DATASET RECORDS Start Marker
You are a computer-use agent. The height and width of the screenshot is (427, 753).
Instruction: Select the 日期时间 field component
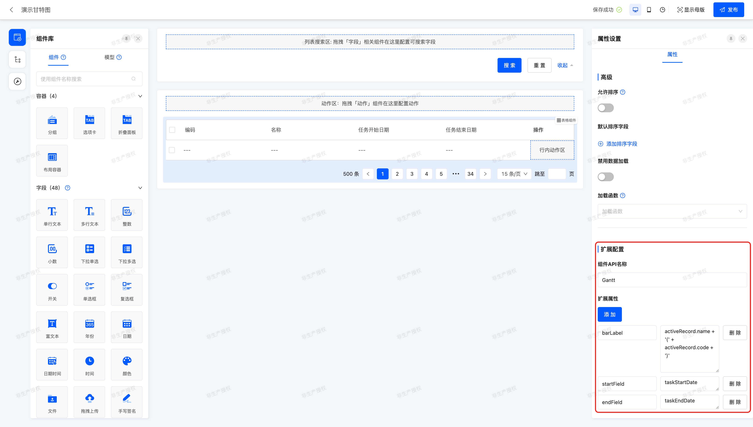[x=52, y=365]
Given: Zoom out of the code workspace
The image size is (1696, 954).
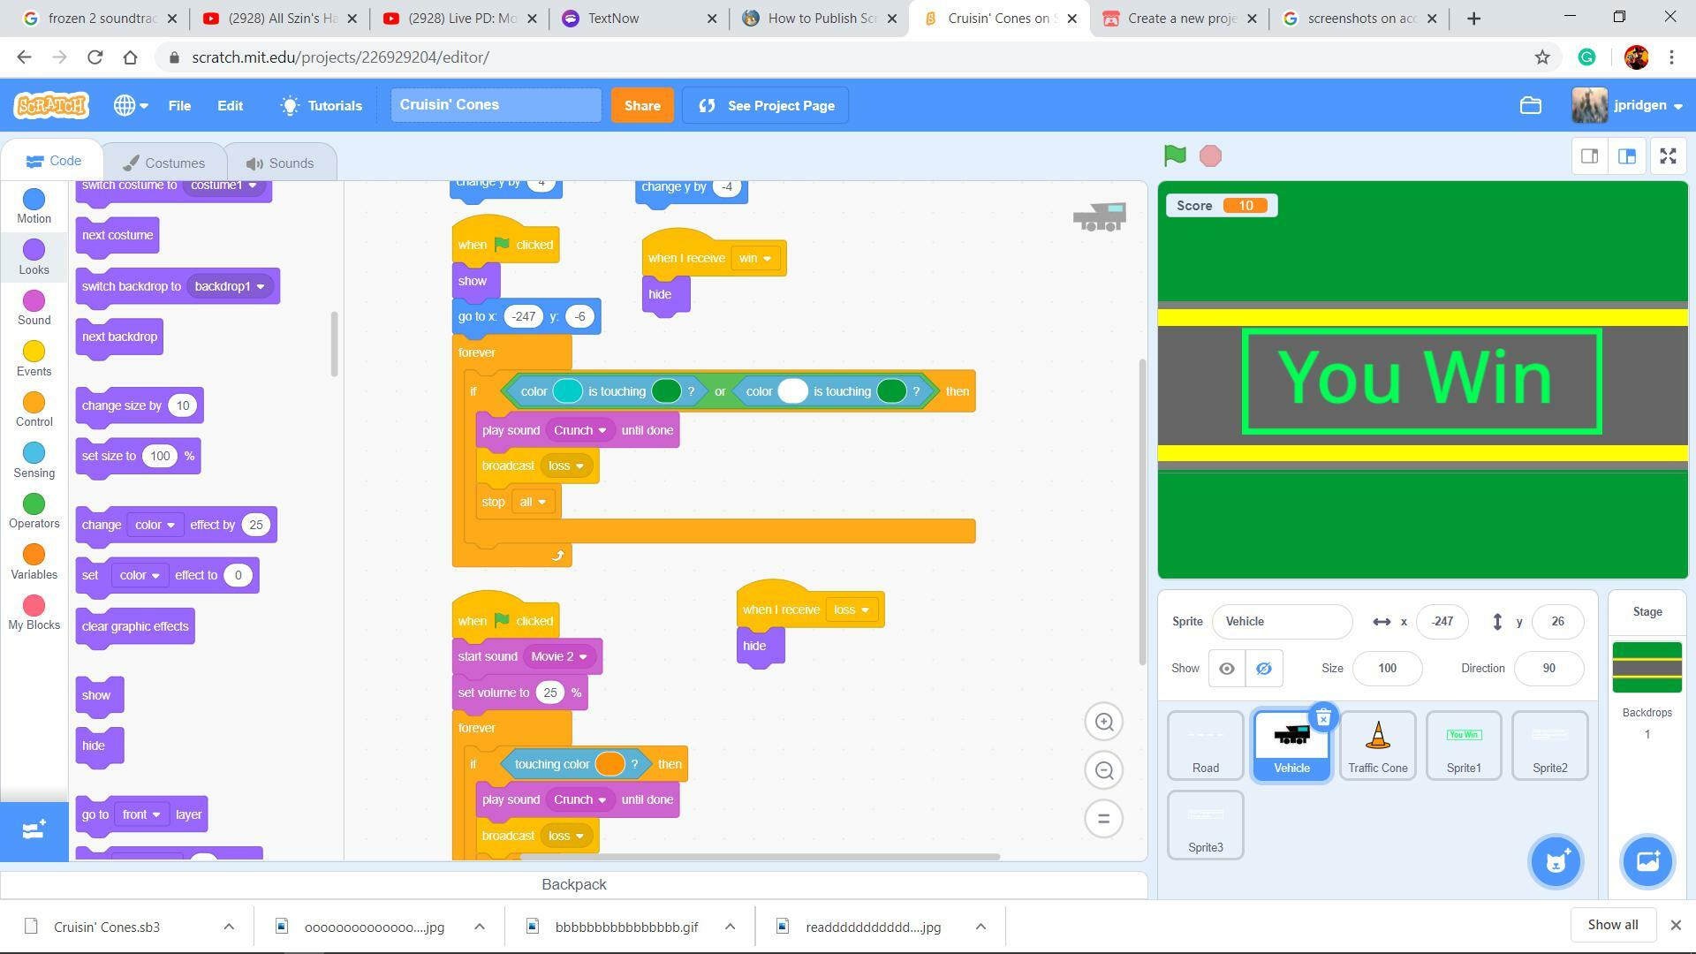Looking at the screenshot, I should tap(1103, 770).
DATASET RECORDS End Marker
> YOUR GOAL:
Leave out the images and copy every record above exactly.

> ANSWER TO THE PROBLEM:
You are a computer-use agent. The height and width of the screenshot is (427, 753).
Instruction: Select the 日期时间 field component
[x=52, y=365]
Given: Zoom out of the code workspace
The image size is (1696, 954).
Looking at the screenshot, I should tap(1103, 770).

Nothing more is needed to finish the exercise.